Transmitting the Flame
Now in his sixties, Maâlem Hamid El Kasri carries a weight that goes beyond performance. He is acutely aware that he represents one of the last generations to have learned directly from masters who themselves learned from the children of the enslaved. The chain is fragile, and every link matters.
He speaks often of his fears for Gnawa’s future — not that the music will disappear, but that it will be hollowed out, reduced to exotic entertainment stripped of its spiritual substance. The layali, the all-night ceremonies of healing and communion, are becoming rarer. Young people want the stage, not the sanctuary.
Yet Hamid remains committed to teaching, to passing on not just the notes and rhythms but the understanding of why they matter.

The Sound of Memory
In 2025, Hamid El Kasri was named a finalist for the Aga Khan Music Awards, recognition of a lifetime spent in service to an art form that many once dismissed as primitive or marginal. He fills stadiums across Africa and Europe, his backup singers still wearing the ornate silk robes and tasseled fezes that Gnawa musicians have worn for centuries.

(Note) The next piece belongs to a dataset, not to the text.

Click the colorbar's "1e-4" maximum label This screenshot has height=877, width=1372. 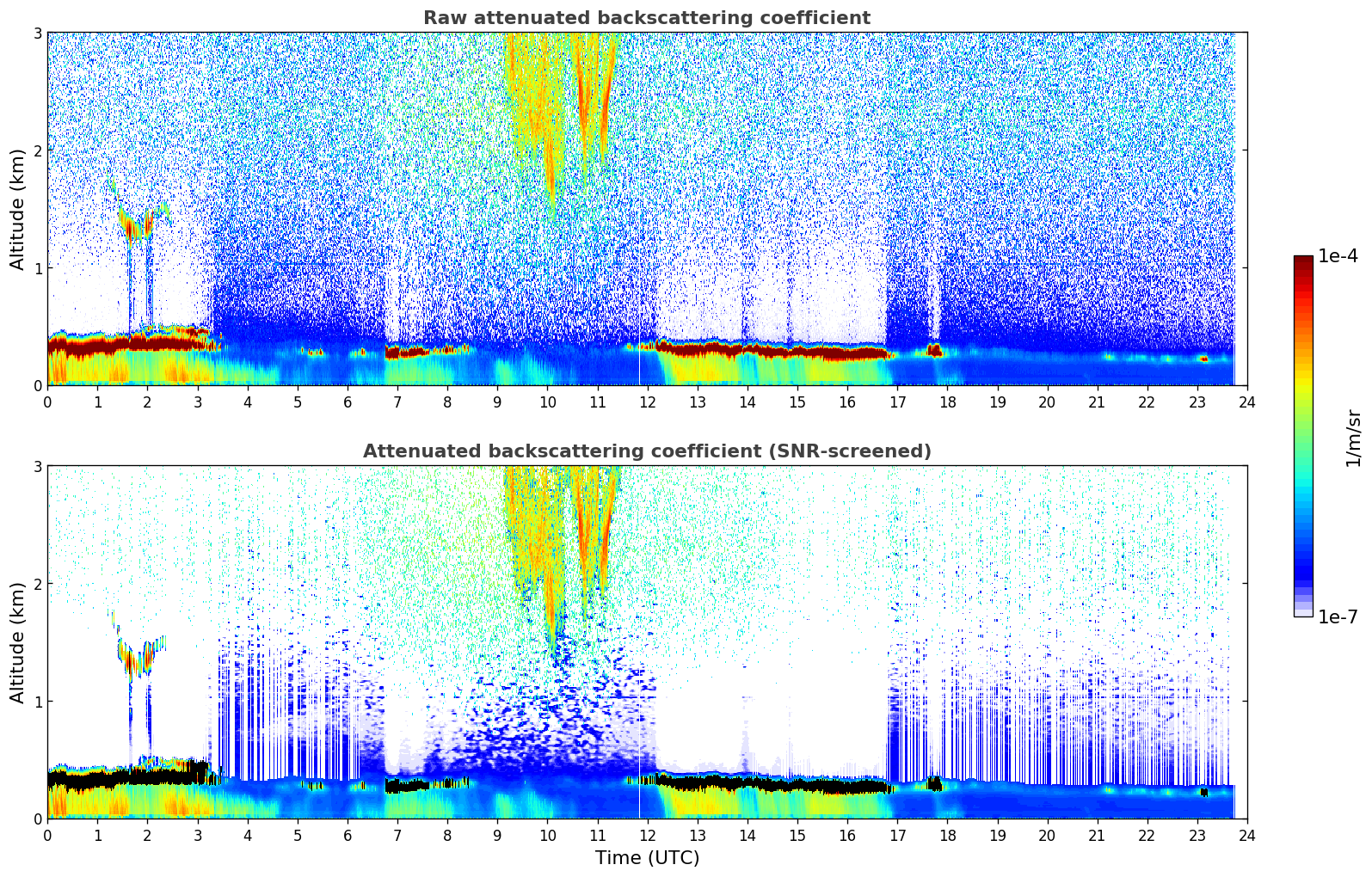coord(1338,256)
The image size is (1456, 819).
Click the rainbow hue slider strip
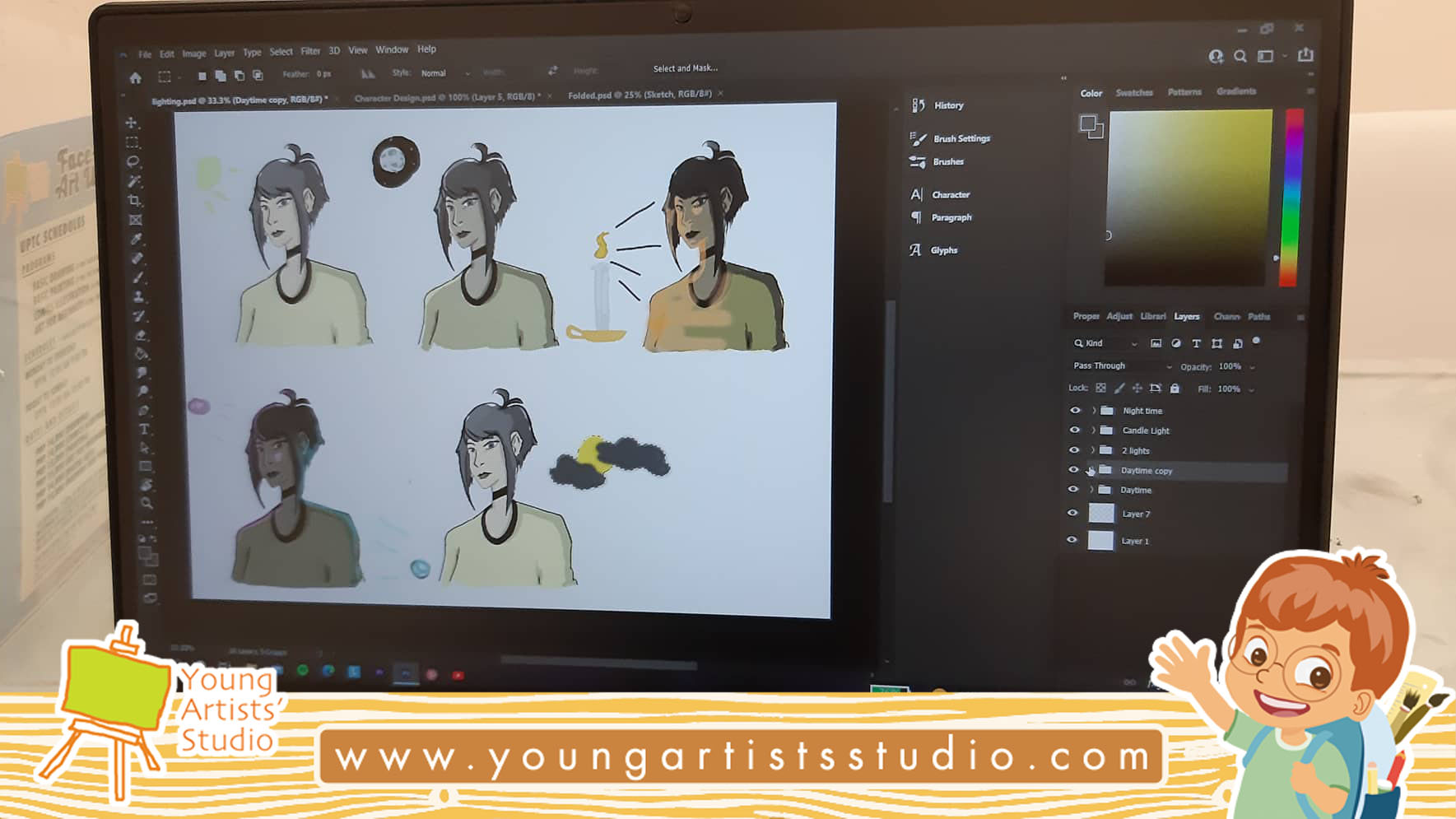pos(1291,198)
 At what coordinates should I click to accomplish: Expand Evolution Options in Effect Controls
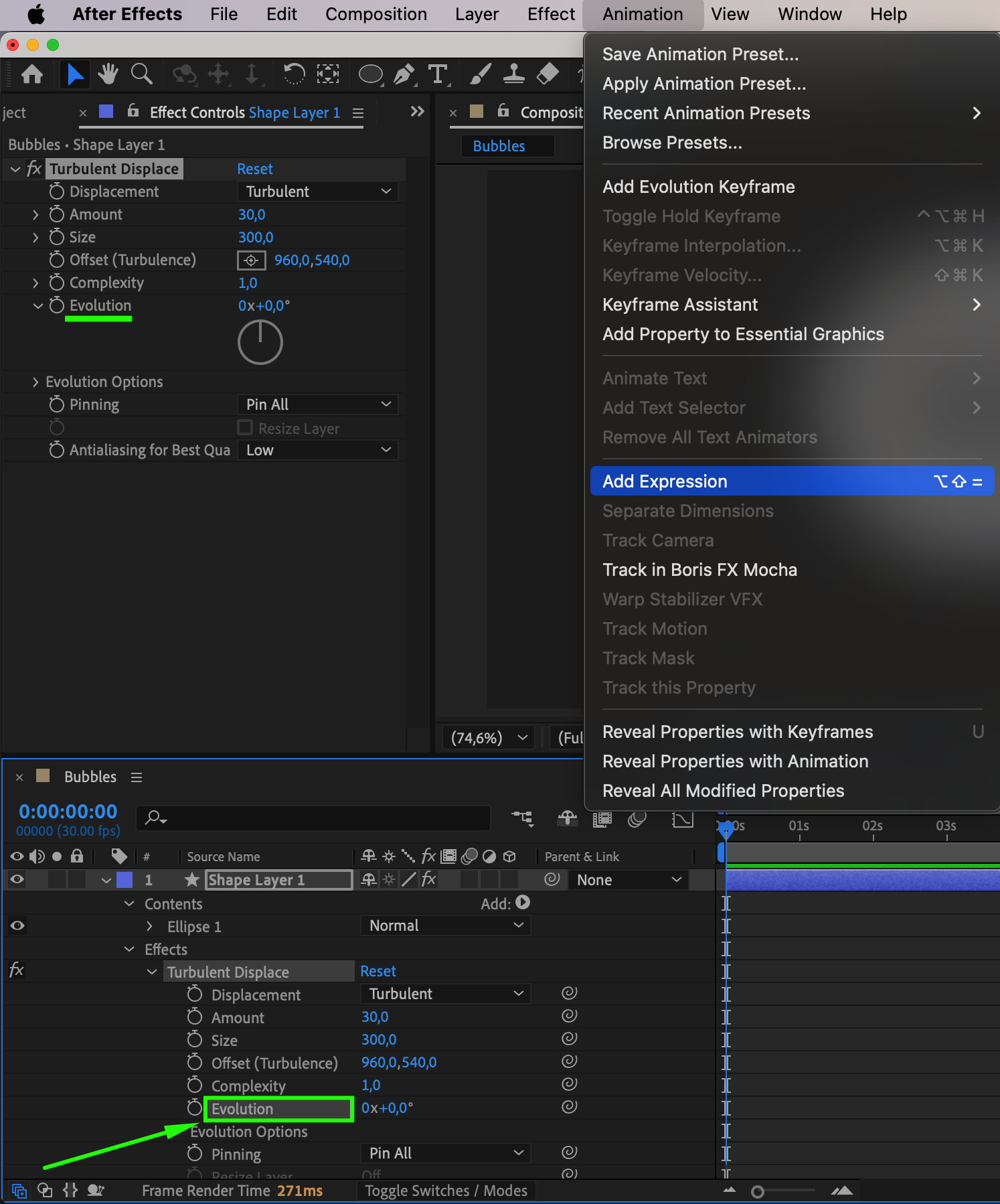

But perhaps the truest measure of his achievement lies not in the awards or audiences but in the simple fact that when Hamid El Kasri plays, he creates a portal. Through his voice and his guembri, listeners can touch something that stretches back to medieval slave routes, to Sudanese villages, to the first moment when suffering found its voice in rhythm and melody.
He is a time machine in human form, a man whose art allows us to truly live a Gnawa experience.

Essential Listening
Al Jadba
2009 • Traditional
His most celebrated album. Gnawa as ritual, designed to induce the trance state that gives the album its name.
Bouhala Gnawa
2003 • Raw Power
Captures Hamid at the height of his powers, with a rawness that later productions sometimes smooth away.
Djesse Vol. 1
2018 • With Jacob Collier
Gnawa in dialogue with contemporary global music while maintaining its essential character.
"Gnawa is not music you play. It is music that plays you."